▶ _REQUIRED ACTION_: Every line below between the one holding "Given: Click the" and the one holding "Screen dimensions: 722x512", inclusive, should be copied exactly, and no other line.

▶ _TASK DATA_:
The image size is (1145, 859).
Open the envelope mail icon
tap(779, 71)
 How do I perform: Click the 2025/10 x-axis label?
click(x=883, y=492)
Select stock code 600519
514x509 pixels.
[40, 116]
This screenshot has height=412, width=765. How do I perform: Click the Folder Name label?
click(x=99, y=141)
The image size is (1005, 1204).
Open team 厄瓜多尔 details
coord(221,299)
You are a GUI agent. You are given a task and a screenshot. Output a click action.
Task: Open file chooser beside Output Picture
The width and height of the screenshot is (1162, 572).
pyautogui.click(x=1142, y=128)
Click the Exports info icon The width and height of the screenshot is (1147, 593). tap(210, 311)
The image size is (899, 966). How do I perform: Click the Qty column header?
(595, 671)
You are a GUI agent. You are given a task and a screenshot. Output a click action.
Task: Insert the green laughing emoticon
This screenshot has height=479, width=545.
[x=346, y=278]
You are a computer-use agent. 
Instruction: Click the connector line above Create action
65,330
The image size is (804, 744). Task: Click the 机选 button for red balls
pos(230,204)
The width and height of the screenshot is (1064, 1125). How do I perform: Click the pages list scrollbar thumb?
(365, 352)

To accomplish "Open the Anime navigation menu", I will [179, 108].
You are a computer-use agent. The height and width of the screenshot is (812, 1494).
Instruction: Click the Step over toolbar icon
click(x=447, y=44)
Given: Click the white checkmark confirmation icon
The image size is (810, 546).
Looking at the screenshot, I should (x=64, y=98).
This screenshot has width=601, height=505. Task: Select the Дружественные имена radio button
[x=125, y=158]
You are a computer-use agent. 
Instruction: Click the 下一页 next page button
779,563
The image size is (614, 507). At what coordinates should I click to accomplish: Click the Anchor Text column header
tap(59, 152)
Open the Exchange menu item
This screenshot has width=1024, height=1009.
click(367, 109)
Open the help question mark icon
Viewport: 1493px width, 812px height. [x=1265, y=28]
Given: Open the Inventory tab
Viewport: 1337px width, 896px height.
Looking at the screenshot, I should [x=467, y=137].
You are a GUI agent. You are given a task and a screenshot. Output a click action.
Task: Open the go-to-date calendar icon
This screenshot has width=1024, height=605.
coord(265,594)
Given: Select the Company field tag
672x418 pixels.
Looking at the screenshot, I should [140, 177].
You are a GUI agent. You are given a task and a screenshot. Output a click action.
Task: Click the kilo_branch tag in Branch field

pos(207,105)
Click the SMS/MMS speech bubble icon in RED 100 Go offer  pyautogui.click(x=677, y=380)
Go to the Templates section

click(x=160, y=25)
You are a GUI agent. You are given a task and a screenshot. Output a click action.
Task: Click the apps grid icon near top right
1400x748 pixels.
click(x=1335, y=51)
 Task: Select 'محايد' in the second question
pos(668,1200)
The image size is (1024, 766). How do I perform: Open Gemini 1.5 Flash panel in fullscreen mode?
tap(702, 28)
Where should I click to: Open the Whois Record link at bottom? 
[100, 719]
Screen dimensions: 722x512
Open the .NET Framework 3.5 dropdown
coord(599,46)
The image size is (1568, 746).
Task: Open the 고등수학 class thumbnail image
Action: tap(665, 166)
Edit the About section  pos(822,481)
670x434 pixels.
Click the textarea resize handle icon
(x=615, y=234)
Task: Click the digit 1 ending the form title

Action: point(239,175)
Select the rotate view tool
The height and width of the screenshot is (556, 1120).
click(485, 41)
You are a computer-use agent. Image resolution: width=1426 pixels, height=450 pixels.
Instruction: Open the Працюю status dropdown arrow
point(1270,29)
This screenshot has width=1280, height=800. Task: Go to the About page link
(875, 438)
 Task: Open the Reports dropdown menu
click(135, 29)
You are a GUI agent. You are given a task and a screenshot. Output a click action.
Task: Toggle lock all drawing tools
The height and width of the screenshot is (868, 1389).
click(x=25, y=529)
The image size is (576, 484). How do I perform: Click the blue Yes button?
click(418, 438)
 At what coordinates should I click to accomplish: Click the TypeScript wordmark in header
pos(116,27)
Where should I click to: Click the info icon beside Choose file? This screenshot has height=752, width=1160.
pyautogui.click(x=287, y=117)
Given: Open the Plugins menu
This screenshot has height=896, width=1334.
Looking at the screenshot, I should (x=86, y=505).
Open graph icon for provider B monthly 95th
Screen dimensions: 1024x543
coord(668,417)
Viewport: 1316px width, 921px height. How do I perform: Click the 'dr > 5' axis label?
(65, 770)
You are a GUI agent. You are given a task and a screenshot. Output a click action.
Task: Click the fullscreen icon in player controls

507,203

▶ _RESPONSE_:
Given: Click the white checkmark confirmation icon
The image size is (810, 546).
Looking at the screenshot, I should (x=64, y=98).
This screenshot has width=601, height=505. Task: Select the Дружественные имена radio button
[x=125, y=158]
You are a computer-use agent. 
Instruction: Click the 下一页 next page button
779,563
The image size is (614, 507). At what coordinates should I click to accomplish: Click the Anchor Text column header
tap(59, 152)
Open the Exchange menu item
This screenshot has width=1024, height=1009.
click(367, 109)
Open the help question mark icon
Viewport: 1493px width, 812px height. [x=1265, y=28]
Given: Open the Inventory tab
Viewport: 1337px width, 896px height.
Looking at the screenshot, I should [x=467, y=137].
You are a GUI agent. You are given a task and a screenshot. Output a click action.
Task: Open the go-to-date calendar icon
This screenshot has width=1024, height=605.
coord(265,594)
Given: Select the Company field tag
672x418 pixels.
Looking at the screenshot, I should [140, 177].
You are a GUI agent. You are given a task and a screenshot. Output a click action.
Task: Click the kilo_branch tag in Branch field

pos(207,105)
Click the SMS/MMS speech bubble icon in RED 100 Go offer  pyautogui.click(x=677, y=380)
Go to the Templates section

click(x=160, y=25)
You are a GUI agent. You are given a task and a screenshot. Output a click action.
Task: Click the apps grid icon near top right
1400x748 pixels.
click(x=1335, y=51)
 Task: Select 'محايد' in the second question
pos(668,1200)
The image size is (1024, 766). How do I perform: Open Gemini 1.5 Flash panel in fullscreen mode?
tap(702, 28)
Where should I click to: Open the Whois Record link at bottom? 
[100, 719]
Screen dimensions: 722x512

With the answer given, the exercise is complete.